Dataset entries:
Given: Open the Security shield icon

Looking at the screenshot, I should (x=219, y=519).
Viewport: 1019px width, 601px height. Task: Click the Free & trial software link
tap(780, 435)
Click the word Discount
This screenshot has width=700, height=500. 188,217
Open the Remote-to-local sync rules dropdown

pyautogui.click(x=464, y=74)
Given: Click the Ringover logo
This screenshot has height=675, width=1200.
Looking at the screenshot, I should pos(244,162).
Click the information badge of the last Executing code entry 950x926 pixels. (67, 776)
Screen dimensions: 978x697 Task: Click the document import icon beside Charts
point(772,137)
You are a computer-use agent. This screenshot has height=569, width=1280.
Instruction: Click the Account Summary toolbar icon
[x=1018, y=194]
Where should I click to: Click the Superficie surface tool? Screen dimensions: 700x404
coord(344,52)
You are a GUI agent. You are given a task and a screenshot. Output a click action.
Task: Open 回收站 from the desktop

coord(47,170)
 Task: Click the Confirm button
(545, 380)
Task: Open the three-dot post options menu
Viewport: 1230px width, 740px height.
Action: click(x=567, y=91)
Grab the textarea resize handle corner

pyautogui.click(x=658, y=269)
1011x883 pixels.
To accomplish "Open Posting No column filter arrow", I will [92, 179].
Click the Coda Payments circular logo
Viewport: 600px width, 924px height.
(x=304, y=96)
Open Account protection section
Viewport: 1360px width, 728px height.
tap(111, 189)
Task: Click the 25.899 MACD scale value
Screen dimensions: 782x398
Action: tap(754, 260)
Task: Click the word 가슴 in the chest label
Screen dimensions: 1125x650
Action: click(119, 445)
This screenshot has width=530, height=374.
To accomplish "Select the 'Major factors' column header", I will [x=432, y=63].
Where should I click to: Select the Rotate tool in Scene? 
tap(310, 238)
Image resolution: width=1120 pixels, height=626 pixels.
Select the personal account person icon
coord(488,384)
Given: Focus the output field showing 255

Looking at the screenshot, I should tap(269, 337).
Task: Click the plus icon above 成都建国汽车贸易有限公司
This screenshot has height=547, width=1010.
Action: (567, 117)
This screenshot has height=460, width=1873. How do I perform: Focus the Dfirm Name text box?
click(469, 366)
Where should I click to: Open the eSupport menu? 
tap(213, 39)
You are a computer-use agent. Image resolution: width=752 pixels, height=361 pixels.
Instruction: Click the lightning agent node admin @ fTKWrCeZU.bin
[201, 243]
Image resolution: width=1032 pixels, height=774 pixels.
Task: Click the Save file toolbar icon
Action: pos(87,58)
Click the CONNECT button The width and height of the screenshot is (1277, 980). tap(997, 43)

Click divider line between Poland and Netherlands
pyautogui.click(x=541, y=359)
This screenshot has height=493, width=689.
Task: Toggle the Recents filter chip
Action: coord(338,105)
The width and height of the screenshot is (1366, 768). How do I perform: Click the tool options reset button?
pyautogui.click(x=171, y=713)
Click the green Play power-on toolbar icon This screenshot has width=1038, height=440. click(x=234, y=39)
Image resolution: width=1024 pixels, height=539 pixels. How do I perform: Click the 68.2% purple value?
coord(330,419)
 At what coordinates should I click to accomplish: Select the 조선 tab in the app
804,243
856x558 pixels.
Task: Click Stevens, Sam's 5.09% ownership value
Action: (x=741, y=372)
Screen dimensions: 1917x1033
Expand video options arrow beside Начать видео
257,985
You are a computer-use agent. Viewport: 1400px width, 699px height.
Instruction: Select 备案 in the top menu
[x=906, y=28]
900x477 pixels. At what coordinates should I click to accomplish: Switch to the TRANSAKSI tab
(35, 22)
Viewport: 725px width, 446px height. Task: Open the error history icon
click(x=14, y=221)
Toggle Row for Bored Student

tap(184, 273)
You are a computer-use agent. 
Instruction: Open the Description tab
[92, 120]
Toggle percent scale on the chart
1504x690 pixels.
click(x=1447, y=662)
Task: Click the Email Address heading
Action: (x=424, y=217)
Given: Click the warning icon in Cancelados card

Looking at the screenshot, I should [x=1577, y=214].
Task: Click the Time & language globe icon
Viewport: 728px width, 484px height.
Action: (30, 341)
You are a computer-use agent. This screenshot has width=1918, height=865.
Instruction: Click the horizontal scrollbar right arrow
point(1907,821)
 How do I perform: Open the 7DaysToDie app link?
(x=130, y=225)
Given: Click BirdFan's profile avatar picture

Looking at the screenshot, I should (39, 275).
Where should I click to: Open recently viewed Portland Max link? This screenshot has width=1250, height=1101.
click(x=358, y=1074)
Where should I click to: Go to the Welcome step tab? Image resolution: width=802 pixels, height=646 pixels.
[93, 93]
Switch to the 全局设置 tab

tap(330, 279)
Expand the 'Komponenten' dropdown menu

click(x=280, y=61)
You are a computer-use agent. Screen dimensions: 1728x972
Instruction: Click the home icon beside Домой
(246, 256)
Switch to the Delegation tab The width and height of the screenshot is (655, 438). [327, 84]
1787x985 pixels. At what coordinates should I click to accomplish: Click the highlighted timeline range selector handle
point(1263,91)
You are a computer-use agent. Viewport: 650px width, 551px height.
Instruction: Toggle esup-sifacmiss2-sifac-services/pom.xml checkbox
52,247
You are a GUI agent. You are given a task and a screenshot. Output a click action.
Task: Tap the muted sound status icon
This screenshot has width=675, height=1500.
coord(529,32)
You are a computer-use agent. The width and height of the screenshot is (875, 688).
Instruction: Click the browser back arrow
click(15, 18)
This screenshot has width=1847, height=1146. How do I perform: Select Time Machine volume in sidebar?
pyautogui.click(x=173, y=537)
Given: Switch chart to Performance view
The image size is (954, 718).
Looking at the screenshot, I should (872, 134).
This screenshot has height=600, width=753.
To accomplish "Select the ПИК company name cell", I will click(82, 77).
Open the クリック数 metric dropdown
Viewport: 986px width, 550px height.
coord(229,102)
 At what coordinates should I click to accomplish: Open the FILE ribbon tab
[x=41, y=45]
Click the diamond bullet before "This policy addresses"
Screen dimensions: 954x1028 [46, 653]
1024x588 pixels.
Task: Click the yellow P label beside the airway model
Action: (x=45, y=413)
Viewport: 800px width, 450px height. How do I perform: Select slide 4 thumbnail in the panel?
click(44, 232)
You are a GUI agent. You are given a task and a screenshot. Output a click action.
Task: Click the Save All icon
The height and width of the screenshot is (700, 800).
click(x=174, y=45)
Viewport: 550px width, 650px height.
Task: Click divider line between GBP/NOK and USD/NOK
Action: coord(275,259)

_Goal of the exercise:_
Reproduce every line above, keeping each word exactly as it appears.

_Answer space:_
Given: Open the Security shield icon

Looking at the screenshot, I should (x=219, y=519).
Viewport: 1019px width, 601px height. Task: Click the Free & trial software link
tap(780, 435)
Click the word Discount
This screenshot has width=700, height=500. 188,217
Open the Remote-to-local sync rules dropdown

pyautogui.click(x=464, y=74)
Given: Click the Ringover logo
This screenshot has height=675, width=1200.
Looking at the screenshot, I should pos(244,162).
Click the information badge of the last Executing code entry 950x926 pixels. (67, 776)
Screen dimensions: 978x697 Task: Click the document import icon beside Charts
point(772,137)
You are a computer-use agent. This screenshot has height=569, width=1280.
Instruction: Click the Account Summary toolbar icon
[x=1018, y=194]
Where should I click to: Click the Superficie surface tool? Screen dimensions: 700x404
coord(344,52)
You are a GUI agent. You are given a task and a screenshot. Output a click action.
Task: Open 回收站 from the desktop

coord(47,170)
 Task: Click the Confirm button
(545, 380)
Task: Open the three-dot post options menu
Viewport: 1230px width, 740px height.
Action: click(x=567, y=91)
Grab the textarea resize handle corner

pyautogui.click(x=658, y=269)
1011x883 pixels.
To accomplish "Open Posting No column filter arrow", I will [92, 179].
Click the Coda Payments circular logo
Viewport: 600px width, 924px height.
(x=304, y=96)
Open Account protection section
Viewport: 1360px width, 728px height.
tap(111, 189)
Task: Click the 25.899 MACD scale value
Screen dimensions: 782x398
Action: tap(754, 260)
Task: Click the word 가슴 in the chest label
Screen dimensions: 1125x650
Action: click(119, 445)
This screenshot has width=530, height=374.
To accomplish "Select the 'Major factors' column header", I will [x=432, y=63].
Where should I click to: Select the Rotate tool in Scene? 
tap(310, 238)
Image resolution: width=1120 pixels, height=626 pixels.
Select the personal account person icon
coord(488,384)
Given: Focus the output field showing 255

Looking at the screenshot, I should tap(269, 337).
Task: Click the plus icon above 成都建国汽车贸易有限公司
This screenshot has height=547, width=1010.
Action: (567, 117)
This screenshot has height=460, width=1873. How do I perform: Focus the Dfirm Name text box?
click(469, 366)
Where should I click to: Open the eSupport menu? 
tap(213, 39)
You are a computer-use agent. Image resolution: width=752 pixels, height=361 pixels.
Instruction: Click the lightning agent node admin @ fTKWrCeZU.bin
[201, 243]
Image resolution: width=1032 pixels, height=774 pixels.
Task: Click the Save file toolbar icon
Action: pos(87,58)
Click the CONNECT button The width and height of the screenshot is (1277, 980). tap(997, 43)

Click divider line between Poland and Netherlands
pyautogui.click(x=541, y=359)
This screenshot has height=493, width=689.
Task: Toggle the Recents filter chip
Action: coord(338,105)
The width and height of the screenshot is (1366, 768). How do I perform: Click the tool options reset button?
pyautogui.click(x=171, y=713)
Click the green Play power-on toolbar icon This screenshot has width=1038, height=440. click(x=234, y=39)
Image resolution: width=1024 pixels, height=539 pixels. How do I perform: Click the 68.2% purple value?
coord(330,419)
 At what coordinates should I click to accomplish: Select the 조선 tab in the app
804,243
856x558 pixels.
Task: Click Stevens, Sam's 5.09% ownership value
Action: (x=741, y=372)
Screen dimensions: 1917x1033
Expand video options arrow beside Начать видео
257,985
You are a computer-use agent. Viewport: 1400px width, 699px height.
Instruction: Select 备案 in the top menu
[x=906, y=28]
900x477 pixels. At what coordinates should I click to accomplish: Switch to the TRANSAKSI tab
(35, 22)
Viewport: 725px width, 446px height. Task: Open the error history icon
click(x=14, y=221)
Toggle Row for Bored Student

tap(184, 273)
You are a computer-use agent. 
Instruction: Open the Description tab
[92, 120]
Toggle percent scale on the chart
1504x690 pixels.
click(x=1447, y=662)
Task: Click the Email Address heading
Action: (x=424, y=217)
Given: Click the warning icon in Cancelados card

Looking at the screenshot, I should [x=1577, y=214].
Task: Click the Time & language globe icon
Viewport: 728px width, 484px height.
Action: (30, 341)
You are a computer-use agent. This screenshot has width=1918, height=865.
Instruction: Click the horizontal scrollbar right arrow
point(1907,821)
 How do I perform: Open the 7DaysToDie app link?
(x=130, y=225)
Given: Click BirdFan's profile avatar picture

Looking at the screenshot, I should (39, 275).
Where should I click to: Open recently viewed Portland Max link? This screenshot has width=1250, height=1101.
click(x=358, y=1074)
Where should I click to: Go to the Welcome step tab? Image resolution: width=802 pixels, height=646 pixels.
[93, 93]
Switch to the 全局设置 tab

tap(330, 279)
Expand the 'Komponenten' dropdown menu

click(x=280, y=61)
You are a computer-use agent. Screen dimensions: 1728x972
Instruction: Click the home icon beside Домой
(246, 256)
Switch to the Delegation tab The width and height of the screenshot is (655, 438). [327, 84]
1787x985 pixels. At what coordinates should I click to accomplish: Click the highlighted timeline range selector handle
point(1263,91)
You are a computer-use agent. Viewport: 650px width, 551px height.
Instruction: Toggle esup-sifacmiss2-sifac-services/pom.xml checkbox
52,247
You are a GUI agent. You are given a task and a screenshot. Output a click action.
Task: Tap the muted sound status icon
This screenshot has width=675, height=1500.
coord(529,32)
You are a computer-use agent. The width and height of the screenshot is (875, 688).
Instruction: Click the browser back arrow
click(15, 18)
This screenshot has width=1847, height=1146. How do I perform: Select Time Machine volume in sidebar?
pyautogui.click(x=173, y=537)
Given: Switch chart to Performance view
The image size is (954, 718).
Looking at the screenshot, I should (872, 134).
This screenshot has height=600, width=753.
To accomplish "Select the ПИК company name cell", I will click(82, 77).
Open the クリック数 metric dropdown
Viewport: 986px width, 550px height.
coord(229,102)
 At what coordinates should I click to accomplish: Open the FILE ribbon tab
[x=41, y=45]
Click the diamond bullet before "This policy addresses"
Screen dimensions: 954x1028 [46, 653]
1024x588 pixels.
Task: Click the yellow P label beside the airway model
Action: (x=45, y=413)
Viewport: 800px width, 450px height. How do I perform: Select slide 4 thumbnail in the panel?
click(44, 232)
You are a GUI agent. You are given a task and a screenshot. Output a click action.
Task: Click the Save All icon
The height and width of the screenshot is (700, 800).
click(x=174, y=45)
Viewport: 550px width, 650px height.
Task: Click divider line between GBP/NOK and USD/NOK
Action: coord(275,259)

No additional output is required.